Gupta: First of all I don't directly see this as a selective buyback on 9.67 percent.


Doshi: Capital reduction, is that more acceptable?


Gupta: 24 percent of ACC value is slightly different from 9.67 percent of Ambuja value. Therefore to that extent the cash going out is Rs 3,500 crore. 9.67 percent of Ambuja is probably Rs 2,800 crore or something. So I do not see that direct correlation. What we got to realize is the tax efficiency is also because if you hold through Mauritius, you satisfy the Mauritius test, tax efficiency could result, can the officer question this; I don’t know.


Doshi: I think he will because the rules have been tightened when it comes to buyback and the scrutiny is a lot more now.


Gupta: So the tax officer could say substantially this transaction is one as a result of combining both steps which happened through a single scheme that the net result of this is that some form of buyback has happened. Therefore, some form of buyback of taxation should arise. I don't know. I am not sort of going into that question.

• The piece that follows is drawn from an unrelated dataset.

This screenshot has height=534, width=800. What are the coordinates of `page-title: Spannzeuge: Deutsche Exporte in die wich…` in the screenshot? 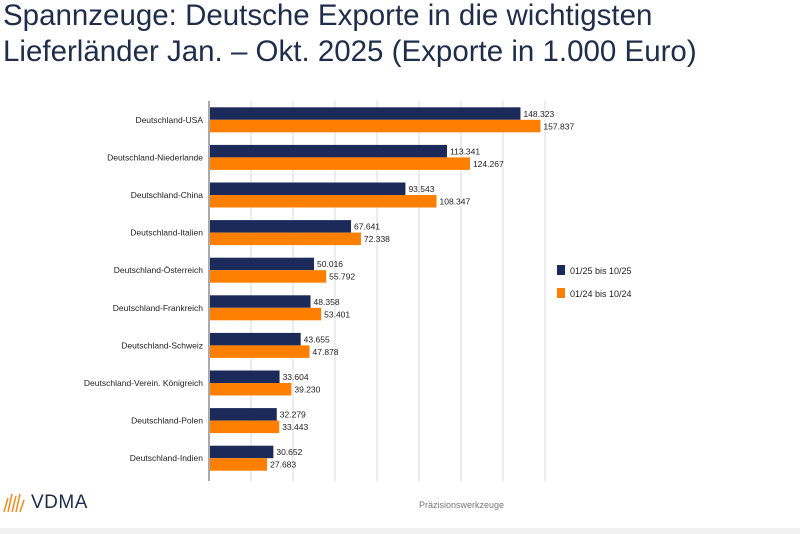 It's located at (350, 34).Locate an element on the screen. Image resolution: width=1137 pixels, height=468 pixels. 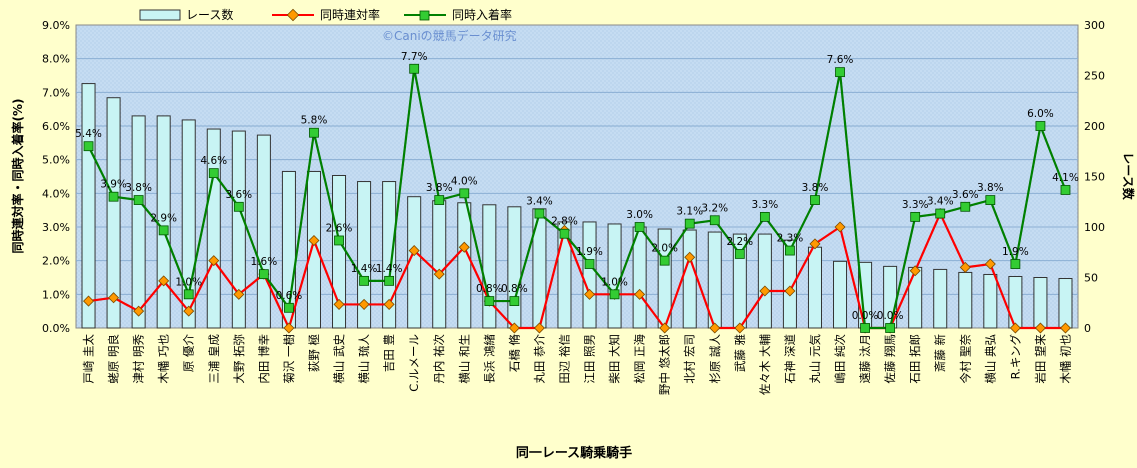
data-label: 0.8% is located at coordinates (514, 289).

Doshi: Is this unfair to minority shareholders; that is all I am asking.


Gupta: Minority shareholders will be given the opportunity to cast their votes on this matter. There are certain advantages to minority shareholders…(Interrupted)


Doshi: If you were a minority shareholder, how would you view this Rs 3,500 crore in cash that is going to the parent? Would you view it as unfair?

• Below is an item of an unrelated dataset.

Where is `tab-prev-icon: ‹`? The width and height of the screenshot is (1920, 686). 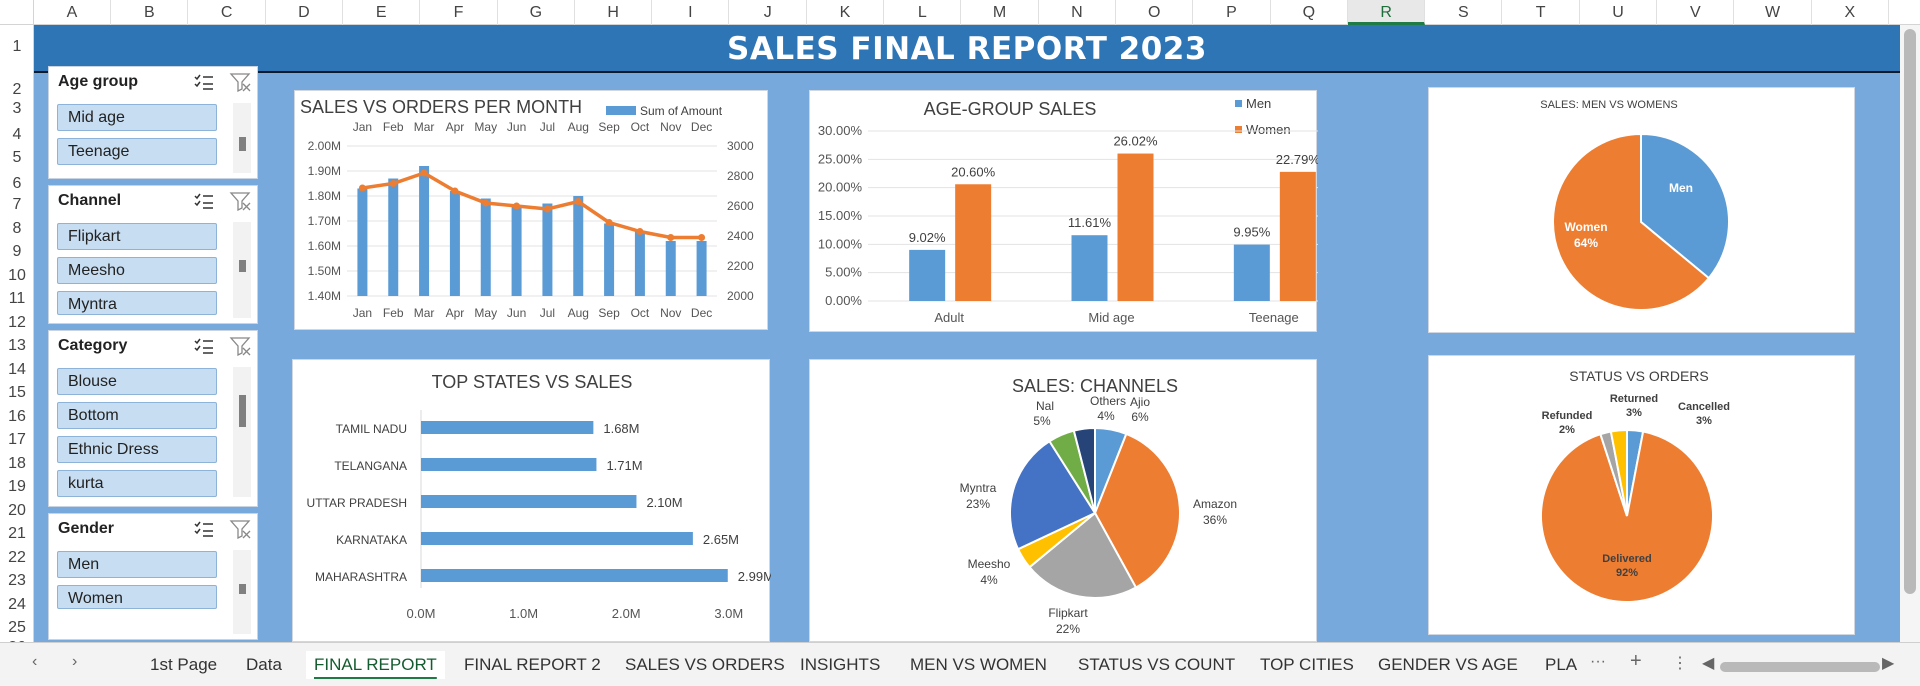 tab-prev-icon: ‹ is located at coordinates (35, 662).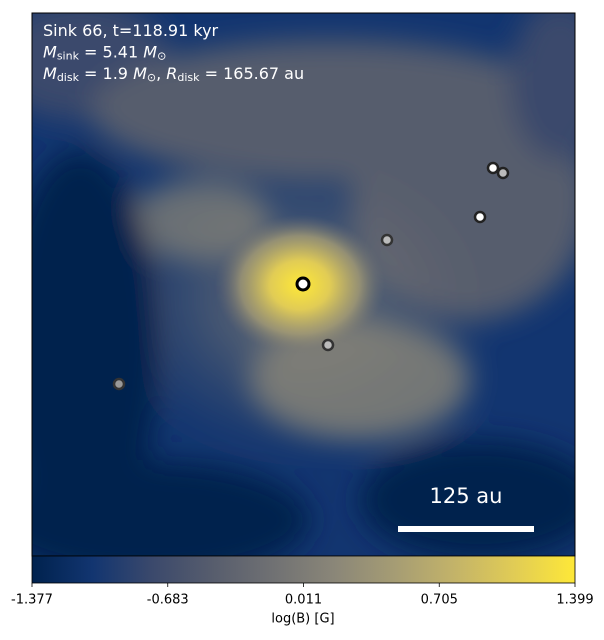 The height and width of the screenshot is (640, 604). Describe the element at coordinates (161, 74) in the screenshot. I see `annotation-part: ,` at that location.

Gupta: What I would need to do is I would need to analyse…(Interrupted)


Doshi: You are sitting on the fence. If you were a minority shareholder, would you look at this 9.7 percent repurchase suspiciously?


Kothari: Yes because I have not yet been able to understand the reason for the initial 24 percent purchase.

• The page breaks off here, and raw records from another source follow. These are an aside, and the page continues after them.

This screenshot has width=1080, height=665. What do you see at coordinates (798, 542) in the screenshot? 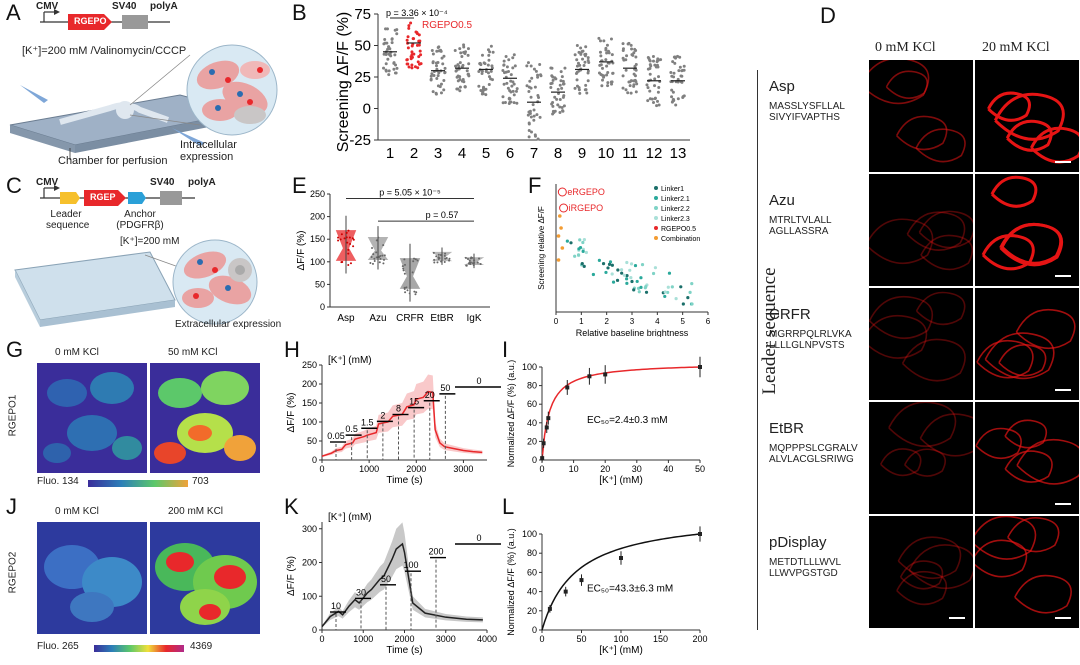
I see `d-row-name: pDisplay` at bounding box center [798, 542].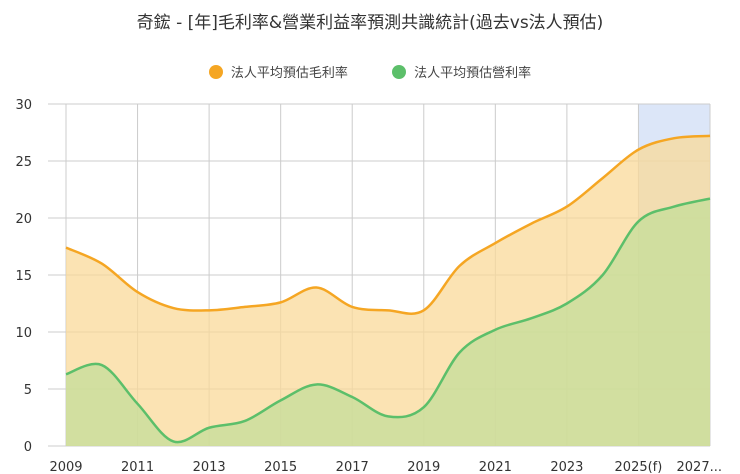 The height and width of the screenshot is (474, 740). I want to click on x-tick-label-2009: 2009, so click(66, 467).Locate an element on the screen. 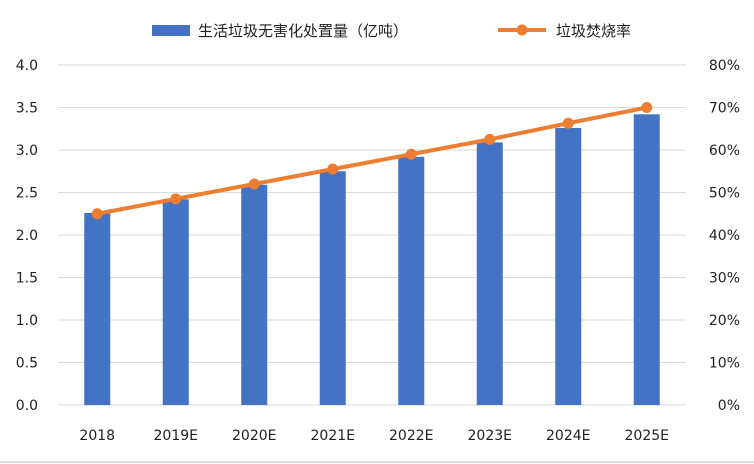 This screenshot has height=464, width=754. y-right-tick-label: 20% is located at coordinates (724, 321).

Doshi: So why is there a cash outgo? Why not merge all of Holcim India into Ambuja using stock?


Kothari: Yes.


Gupta: I have a more fundamental issue with the scheme though, which issue is not so much from the perspective of an Ambuja minority shareholder but which is more from the perspective of ACC shareholder. I think I can still get my arms around the fact that cash is being paid preferentially to my parent company and I would see whether it is fair value, whether ACC is good value etc.  The most fundamental problem that I have as an ACC shareholder is up until now, Holcim was a company, which had 50 percent shareholding in Ambuja and 50 percent shareholding in ACC-  both of which are cement assets. Now you are creating a structure where Holcim has 60 percent shareholding in Ambuja and an effective 30 percent in ACC. India is a growing economy, there will be a lot of growth in expansion in the core sectors not withstanding what the cement sector is going through today. So does the fact that now I have differential shareholdings in two companies and the balance is public in both companies, does that cause the Holcim management, which will be the management taking all the calls in terms of expansion, their decision-making to be conflicted or change in any way. That is a fundamental question that I will be asking as an ACC shareholder.


Doshi: Comment here, not necessarily just to comment on what Vivek Gupta is raising because what he is saying about ACC shareholders is fair but do you see minority shareholders voting in favor of this? I know it is an unfair question to ask but I am still saying from a perception point of view? All Ambuja shareholders benefit from Ambuja's acquisition of ACC; the parent benefits a little more by getting to take home roughly Rs 3,500 crore of which about Rs 3,000 crore could be apportioned towards that 9.7 percent stake. So the parent benefits little more than all other shareholders.


Kothari: So basically the minority shareholders will have to consider whether the synergies are good or whether they have lost out on some dividend from Rs 3,500 crore, which was a cash lying in the company. That is something which they will have to analyze, come to a conclusion and vote.


Doshi: I suppose that is what it will come down to, are the synergies worth this restructuring and the loss of cash for Ambuja? It will be interesting to see how minority shareholders vote on this scheme; that is in the several weeks to come.